Bueno, en realidad los que se peleaban por entrar eran los no famosos. El control de la puerta era famosamente férreo. Podía pasar que entrara tu novia, pero tú no. El propio Rubell podía salir allí para decidir quién entraba y quién no, siempre basándose en su grado de celebridad o atractivo físico.

¿Por qué la tensión y la ansiedad por superar la cuerda de terciopelo? ¿Por qué volar desde alguna remota parte del mundo para bailar precisamente ahí? Porque entrar en Studio 54 significaba, simplemente, entrar en otro mundo, donde podías ser quien te daba la gana y sentirte a bien contigo mismo. Rubell mismo no empezó a mostrarse abiertamente gay en público hasta que se dejó intoxicar por el liberal ambiente de su club. Allí cada uno besaba a quien quería. O más que besar, claro. Como se recuerda en el filme, Studio 54 sacó provecho a su particular posición en el tiempo: después de la invención de la píldora y antes de la aparición del SIDA. El sexo estaba en el aire, pero, sobre todo, estaba en el sótano, donde se montaban auténticas orgías.

Había quien vivía sus experiencias sensuales en la pista: tan solo estar envuelto en la cuidada luz y la espectacular banda sonora (eran los días de gloria de Sylvester, Andrea True Connection, Thelma Houston o Candi Staton) podía resultar orgásmico. Incluso Michael Jackson, al que no gustaban las discotecas, venía a Studio 54. "Es donde vienes si necesitas huir", se le escucha decir en la película.

La parte más oscura

No todo eran luces, lo último en luces, en este lugar de evasión. Cuando el algo inconsciente Rubell dijo a la revista 'New York' sobre sus negocios que "solo la mafia lo hace mejor", el Servicio de Impuestos Internos hizo una redada en el club y alegó que los dueños habían dejado un par de millones de dólares sin declarar. En la misma operación se encontraron 300 quaaludes –un sedante hipnótico que alimentaba la euforia y el deseo sexual– y unas cuantas onzas de cocaína.

Rubell & Schrager acabaron en la cárcel por evasión de impuestos (segun cuenta Nile Rodgers de Chic, la fiesta que dieron la noche antes de entrar en chirona fue "tanto o más divertida que la de apertura"). Debían pasar allí tres años y medio, pero vieron su condena reducida a la mitad después de contar secretos de otros clubs (Obama otorgó el perdón a Schrager en enero del 2017).
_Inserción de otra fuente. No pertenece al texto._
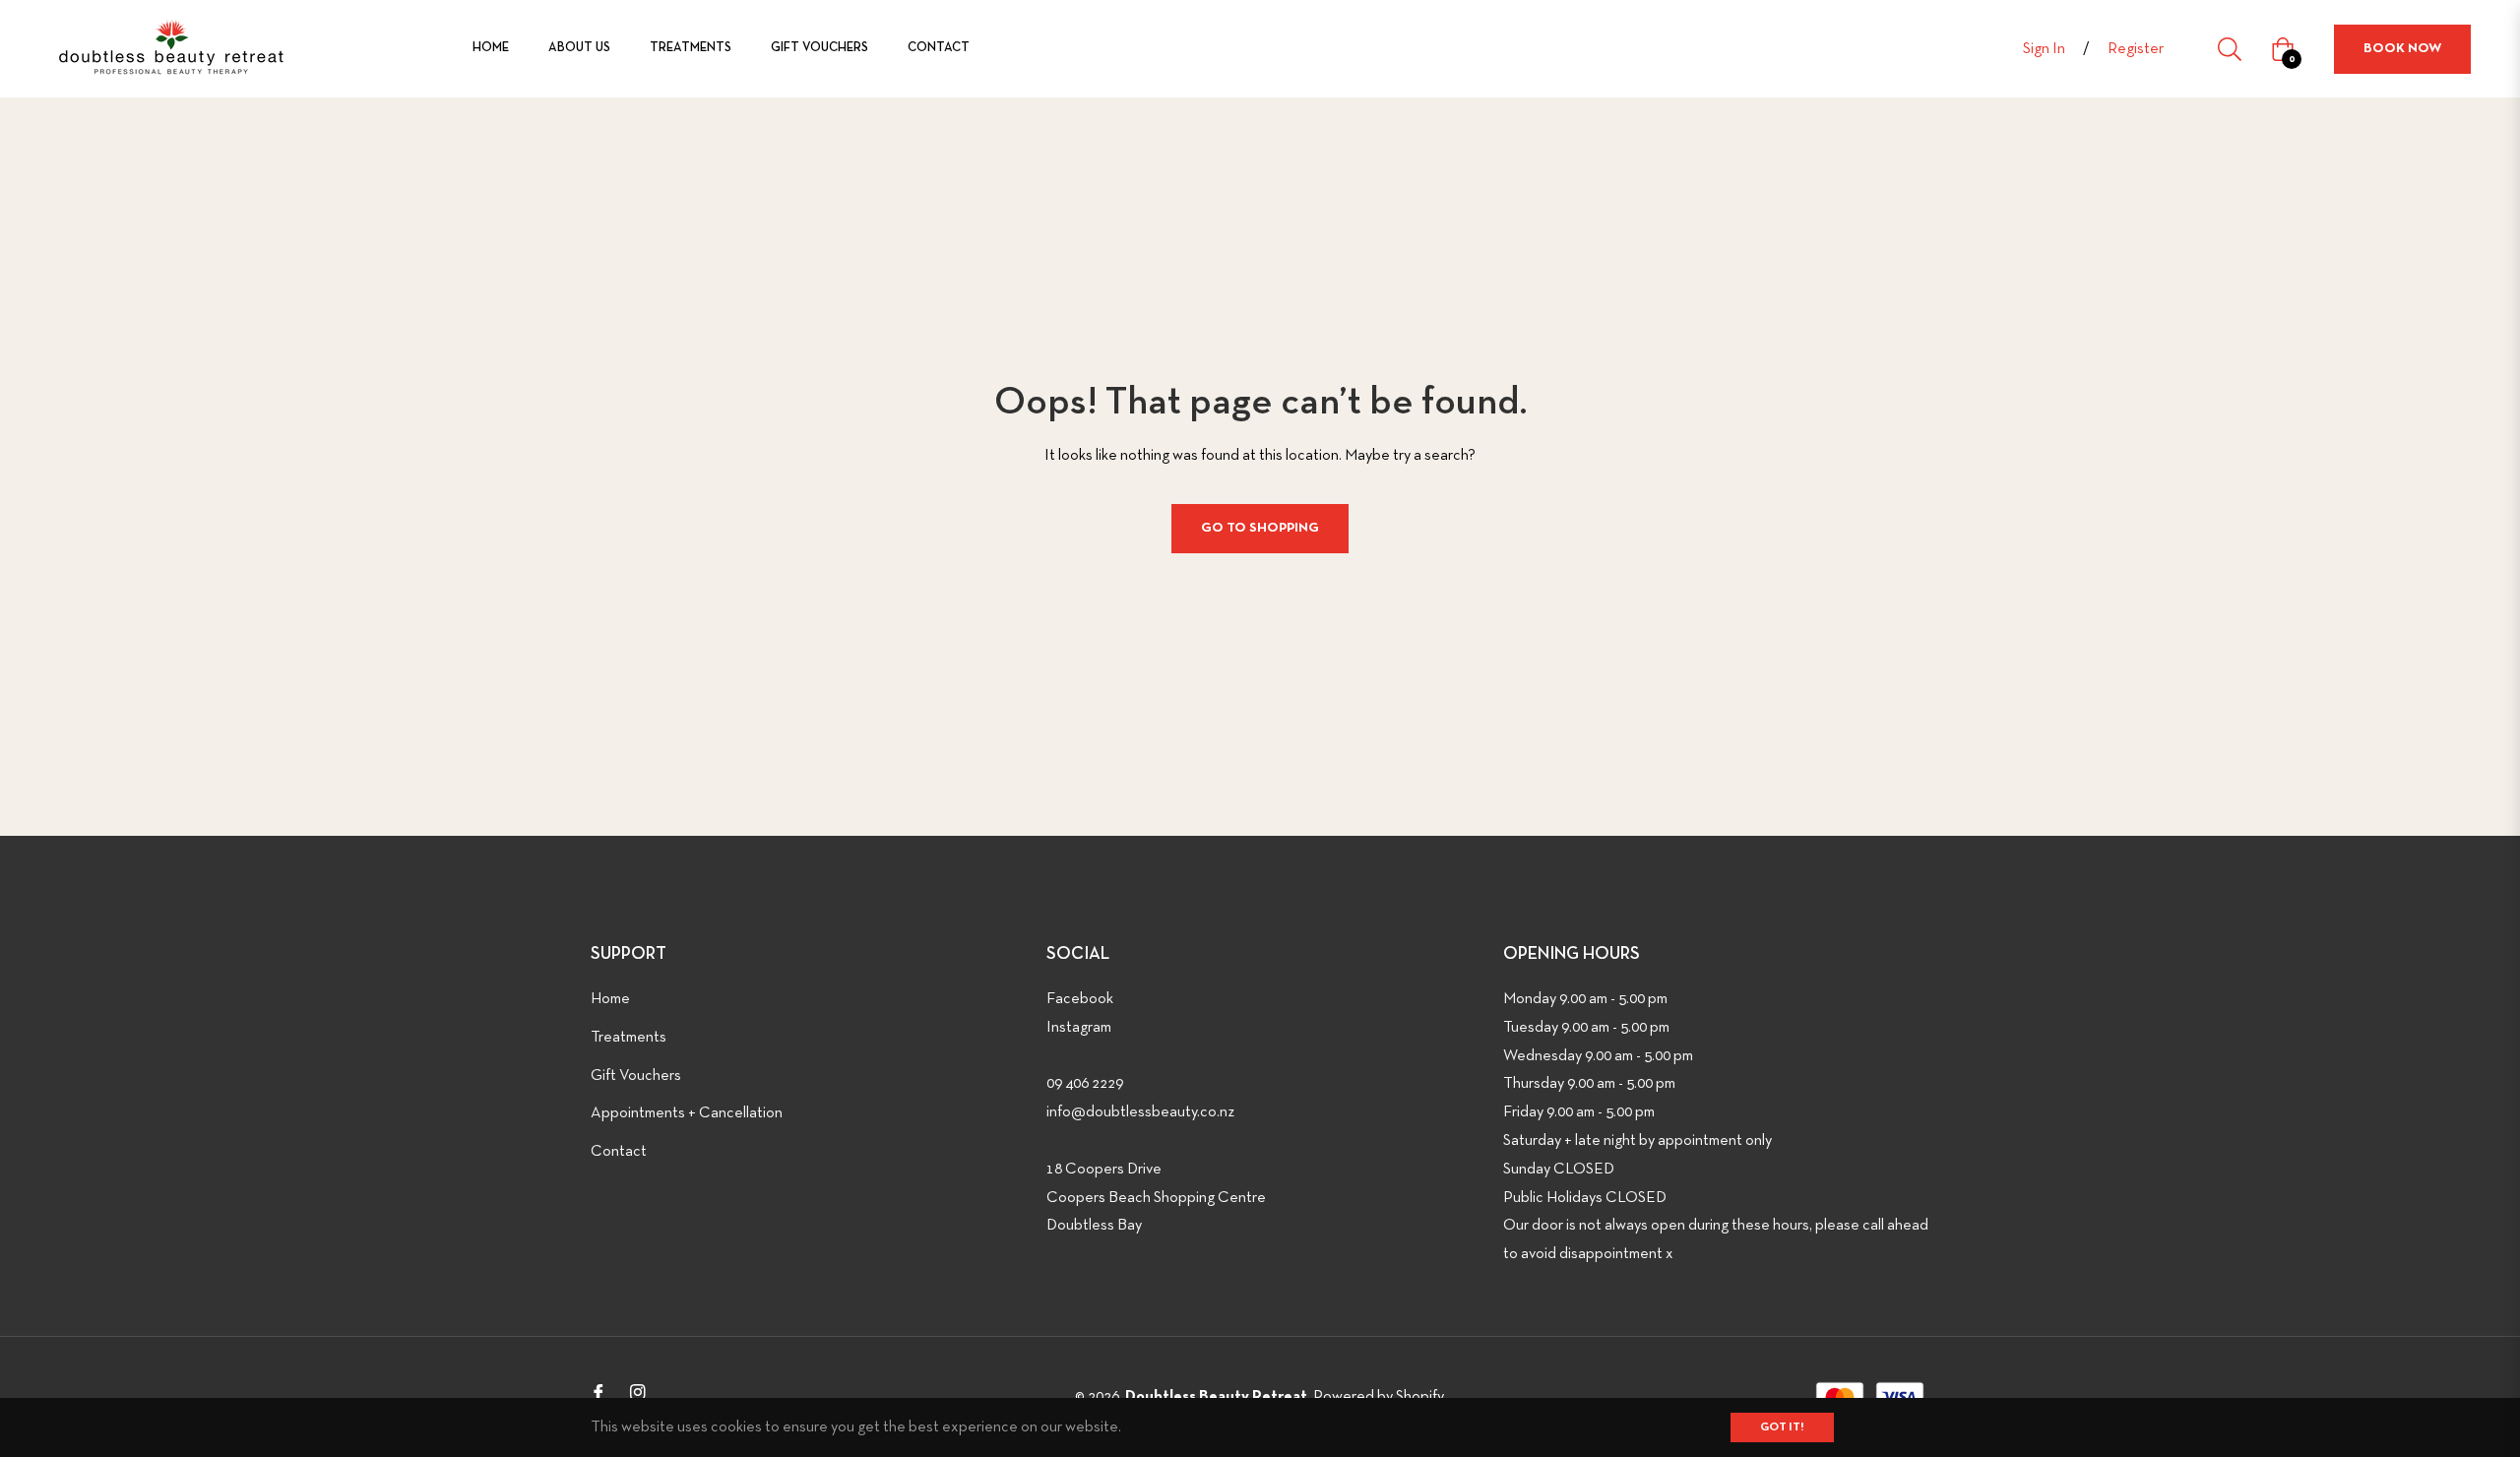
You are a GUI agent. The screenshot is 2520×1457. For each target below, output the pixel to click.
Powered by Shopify (1378, 1397)
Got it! (1782, 1427)
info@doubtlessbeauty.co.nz (1140, 1112)
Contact (619, 1152)
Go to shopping (1260, 528)
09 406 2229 (1084, 1084)
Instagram (1078, 1028)
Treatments (628, 1038)
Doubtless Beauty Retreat (1216, 1397)
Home (610, 999)
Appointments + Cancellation (687, 1113)
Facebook (1079, 999)
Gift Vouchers (636, 1076)
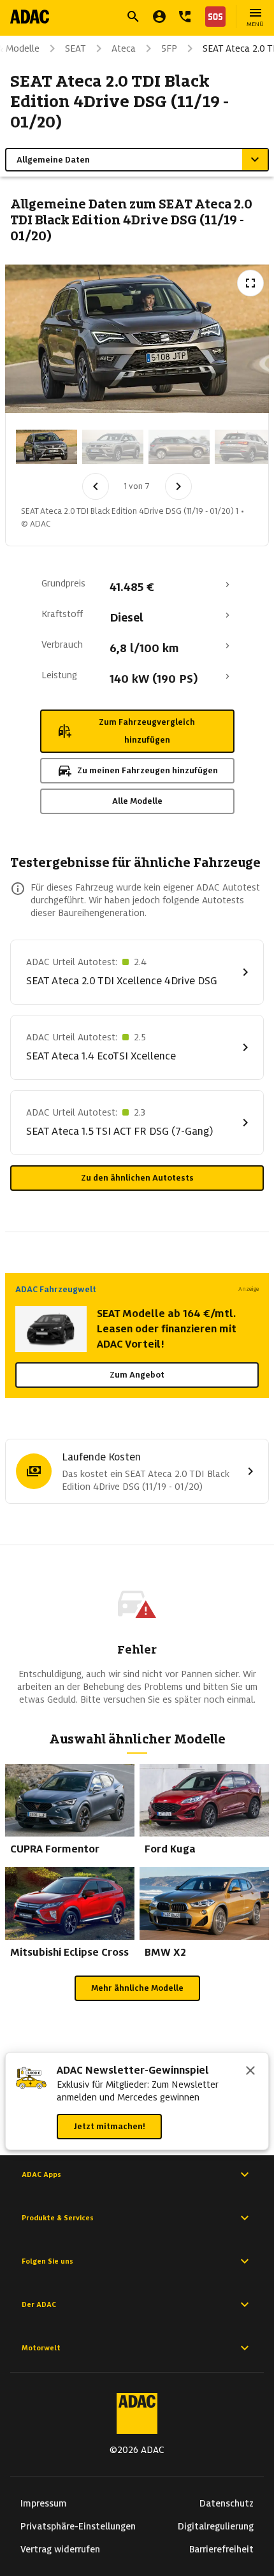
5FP (169, 48)
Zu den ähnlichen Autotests (137, 1177)
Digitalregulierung (216, 2526)
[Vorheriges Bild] (95, 486)
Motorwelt (41, 2347)
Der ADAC (39, 2304)
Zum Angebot (137, 1374)
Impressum (43, 2503)
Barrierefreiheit (221, 2549)
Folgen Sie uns (47, 2261)
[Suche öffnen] (133, 17)
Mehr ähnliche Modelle (137, 1988)
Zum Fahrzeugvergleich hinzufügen (147, 731)
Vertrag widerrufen (60, 2549)
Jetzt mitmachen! (109, 2126)
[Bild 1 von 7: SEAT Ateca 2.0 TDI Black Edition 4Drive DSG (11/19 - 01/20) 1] (46, 446)
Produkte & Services (58, 2217)
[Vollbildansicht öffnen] (250, 283)
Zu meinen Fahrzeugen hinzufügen (147, 770)
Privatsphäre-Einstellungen (78, 2526)
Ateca (124, 48)
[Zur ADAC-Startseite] (29, 16)
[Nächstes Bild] (178, 486)
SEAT (75, 48)
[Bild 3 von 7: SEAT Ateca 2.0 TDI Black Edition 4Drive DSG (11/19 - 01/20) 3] (179, 446)
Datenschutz (226, 2503)
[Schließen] (250, 2072)
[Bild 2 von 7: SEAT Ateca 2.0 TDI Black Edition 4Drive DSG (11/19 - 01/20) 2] (112, 446)
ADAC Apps (41, 2174)
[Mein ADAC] (159, 16)
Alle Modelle (137, 801)
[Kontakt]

Siguieron siendo socios, ahora para crear pioneros hoteles boutique. Schrager sigue todavía en ello y llegó a ser tildado por 'The New York Times' de "Steve Jobs de la industria hotelera".

Rubell llegó a abrir, junto al empresario de la noche Peter Gatien, otro club clave para Nueva York como el Palladium. En 1989, con solo 54 años, falleció a causa de complicaciones derivadas del SIDA. En una entrevista televisiva, Schrager habla de "pérdida personal": "Steve y yo éramos como marido y mujer. No sé quién era el marido, quién la esposa". Una dinámica no explorada en exceso por la película, cuya infinita materia podría haber dado pie, de hecho, a una serie mayúscula. Pero nos conformamos con la notable película de Tyrnauer.